YOUR ASSIGNMENT:
Every line between the top of the data below and the line with "Viewport: 731px width, 510px height.", both ends included, must be retyped exactly.

MATERIAL SUPPLIED:
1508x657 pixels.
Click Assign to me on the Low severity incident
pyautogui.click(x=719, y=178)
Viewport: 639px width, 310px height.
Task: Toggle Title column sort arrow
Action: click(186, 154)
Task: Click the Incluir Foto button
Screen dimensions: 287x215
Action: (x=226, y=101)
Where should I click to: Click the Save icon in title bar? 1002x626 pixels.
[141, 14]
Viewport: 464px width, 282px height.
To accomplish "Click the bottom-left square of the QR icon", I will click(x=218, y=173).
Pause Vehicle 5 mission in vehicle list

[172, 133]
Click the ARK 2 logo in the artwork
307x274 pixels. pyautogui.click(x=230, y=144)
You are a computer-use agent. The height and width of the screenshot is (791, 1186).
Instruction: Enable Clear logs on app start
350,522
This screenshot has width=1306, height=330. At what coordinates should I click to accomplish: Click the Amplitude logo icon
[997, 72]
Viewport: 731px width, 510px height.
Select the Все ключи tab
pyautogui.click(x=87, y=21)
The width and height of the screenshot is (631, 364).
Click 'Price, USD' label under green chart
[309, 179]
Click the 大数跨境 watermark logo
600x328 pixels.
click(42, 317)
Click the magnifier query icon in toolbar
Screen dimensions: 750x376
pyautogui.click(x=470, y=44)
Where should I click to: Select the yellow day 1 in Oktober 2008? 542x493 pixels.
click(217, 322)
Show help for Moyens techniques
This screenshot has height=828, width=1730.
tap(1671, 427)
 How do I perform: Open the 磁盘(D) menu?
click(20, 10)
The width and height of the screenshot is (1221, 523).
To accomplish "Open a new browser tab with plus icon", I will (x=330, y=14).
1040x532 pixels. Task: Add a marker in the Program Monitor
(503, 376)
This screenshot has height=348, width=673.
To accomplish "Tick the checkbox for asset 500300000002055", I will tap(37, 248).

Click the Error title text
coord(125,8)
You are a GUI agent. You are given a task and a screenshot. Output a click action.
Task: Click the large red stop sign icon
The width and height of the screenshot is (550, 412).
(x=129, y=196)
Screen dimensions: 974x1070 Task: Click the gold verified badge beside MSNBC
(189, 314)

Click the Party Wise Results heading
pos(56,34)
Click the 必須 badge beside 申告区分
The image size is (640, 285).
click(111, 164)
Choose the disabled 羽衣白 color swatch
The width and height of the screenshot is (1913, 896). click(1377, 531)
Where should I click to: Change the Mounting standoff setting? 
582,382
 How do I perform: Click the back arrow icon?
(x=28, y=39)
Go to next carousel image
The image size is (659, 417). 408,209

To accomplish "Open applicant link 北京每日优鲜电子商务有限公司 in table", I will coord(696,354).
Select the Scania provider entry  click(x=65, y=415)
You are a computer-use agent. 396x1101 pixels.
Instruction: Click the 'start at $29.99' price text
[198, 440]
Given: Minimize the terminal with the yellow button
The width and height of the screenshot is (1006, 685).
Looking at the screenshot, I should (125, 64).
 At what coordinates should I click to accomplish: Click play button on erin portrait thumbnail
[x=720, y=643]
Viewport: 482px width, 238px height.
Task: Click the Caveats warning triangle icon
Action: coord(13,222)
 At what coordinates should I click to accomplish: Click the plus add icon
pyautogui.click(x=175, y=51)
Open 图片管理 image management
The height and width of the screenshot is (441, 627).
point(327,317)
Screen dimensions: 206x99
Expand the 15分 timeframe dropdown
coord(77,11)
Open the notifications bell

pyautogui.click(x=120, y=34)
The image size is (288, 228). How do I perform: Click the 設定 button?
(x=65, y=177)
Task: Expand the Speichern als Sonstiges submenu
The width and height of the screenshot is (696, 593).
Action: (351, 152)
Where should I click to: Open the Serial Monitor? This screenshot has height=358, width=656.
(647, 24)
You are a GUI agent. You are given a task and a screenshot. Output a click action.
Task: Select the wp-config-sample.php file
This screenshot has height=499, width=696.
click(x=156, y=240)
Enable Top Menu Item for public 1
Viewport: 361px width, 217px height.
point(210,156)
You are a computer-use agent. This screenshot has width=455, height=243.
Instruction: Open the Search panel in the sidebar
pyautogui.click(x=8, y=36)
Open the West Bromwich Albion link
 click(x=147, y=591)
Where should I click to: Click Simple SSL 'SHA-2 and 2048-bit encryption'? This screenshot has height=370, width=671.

EXERCISE RESPONSE:
1508x657 pixels.
Click Assign to me on the Low severity incident
pyautogui.click(x=719, y=178)
Viewport: 639px width, 310px height.
Task: Toggle Title column sort arrow
Action: click(186, 154)
Task: Click the Incluir Foto button
Screen dimensions: 287x215
Action: (x=226, y=101)
Where should I click to: Click the Save icon in title bar? 1002x626 pixels.
[141, 14]
Viewport: 464px width, 282px height.
To accomplish "Click the bottom-left square of the QR icon", I will click(x=218, y=173).
Pause Vehicle 5 mission in vehicle list

[172, 133]
Click the ARK 2 logo in the artwork
307x274 pixels. pyautogui.click(x=230, y=144)
You are a computer-use agent. The height and width of the screenshot is (791, 1186).
Instruction: Enable Clear logs on app start
350,522
This screenshot has width=1306, height=330. At what coordinates should I click to accomplish: Click the Amplitude logo icon
[997, 72]
Viewport: 731px width, 510px height.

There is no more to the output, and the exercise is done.